Exercise instructions ▸ Switch every occurrence of "How do I perform:" in the material below to "How do I carry out:", and leave every other part of the lines unchanged.

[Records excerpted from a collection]
╭──

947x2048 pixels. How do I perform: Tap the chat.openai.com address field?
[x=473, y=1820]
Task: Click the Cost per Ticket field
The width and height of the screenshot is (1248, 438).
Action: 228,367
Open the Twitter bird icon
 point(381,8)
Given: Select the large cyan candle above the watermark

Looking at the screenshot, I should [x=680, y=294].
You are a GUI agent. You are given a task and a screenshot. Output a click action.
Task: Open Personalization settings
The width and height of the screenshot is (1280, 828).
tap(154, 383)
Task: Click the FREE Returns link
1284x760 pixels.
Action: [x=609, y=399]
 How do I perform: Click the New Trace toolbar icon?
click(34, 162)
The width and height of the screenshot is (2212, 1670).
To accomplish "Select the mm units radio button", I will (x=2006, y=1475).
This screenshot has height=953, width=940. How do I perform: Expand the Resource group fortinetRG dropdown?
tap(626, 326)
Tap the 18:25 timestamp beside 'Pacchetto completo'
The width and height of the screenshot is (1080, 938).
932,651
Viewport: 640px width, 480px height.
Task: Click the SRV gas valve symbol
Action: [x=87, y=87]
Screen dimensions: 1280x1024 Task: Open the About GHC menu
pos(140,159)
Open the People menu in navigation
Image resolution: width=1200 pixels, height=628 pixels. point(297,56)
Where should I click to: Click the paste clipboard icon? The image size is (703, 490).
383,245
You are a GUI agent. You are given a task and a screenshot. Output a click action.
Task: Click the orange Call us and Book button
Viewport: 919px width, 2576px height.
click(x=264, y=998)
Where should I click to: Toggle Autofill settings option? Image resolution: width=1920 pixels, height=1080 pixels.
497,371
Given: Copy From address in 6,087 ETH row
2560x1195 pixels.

╰──

Exercise answer ▸
947x2048 pixels. How do I carry out: Tap the chat.openai.com address field?
[x=473, y=1820]
Task: Click the Cost per Ticket field
The width and height of the screenshot is (1248, 438).
Action: 228,367
Open the Twitter bird icon
 point(381,8)
Given: Select the large cyan candle above the watermark

Looking at the screenshot, I should [x=680, y=294].
You are a GUI agent. You are given a task and a screenshot. Output a click action.
Task: Open Personalization settings
The width and height of the screenshot is (1280, 828).
tap(154, 383)
Task: Click the FREE Returns link
1284x760 pixels.
Action: [x=609, y=399]
 How do I carry out: Click the New Trace toolbar icon?
click(34, 162)
The width and height of the screenshot is (2212, 1670).
To accomplish "Select the mm units radio button", I will (x=2006, y=1475).
This screenshot has height=953, width=940. How do I carry out: Expand the Resource group fortinetRG dropdown?
tap(626, 326)
Tap the 18:25 timestamp beside 'Pacchetto completo'
The width and height of the screenshot is (1080, 938).
932,651
Viewport: 640px width, 480px height.
Task: Click the SRV gas valve symbol
Action: [x=87, y=87]
Screen dimensions: 1280x1024 Task: Open the About GHC menu
pos(140,159)
Open the People menu in navigation
Image resolution: width=1200 pixels, height=628 pixels. point(297,56)
Where should I click to: Click the paste clipboard icon? The image size is (703, 490).
383,245
You are a GUI agent. You are given a task and a screenshot. Output a click action.
Task: Click the orange Call us and Book button
Viewport: 919px width, 2576px height.
click(x=264, y=998)
Where should I click to: Toggle Autofill settings option? Image resolution: width=1920 pixels, height=1080 pixels.
497,371
Given: Copy From address in 6,087 ETH row
2560x1195 pixels.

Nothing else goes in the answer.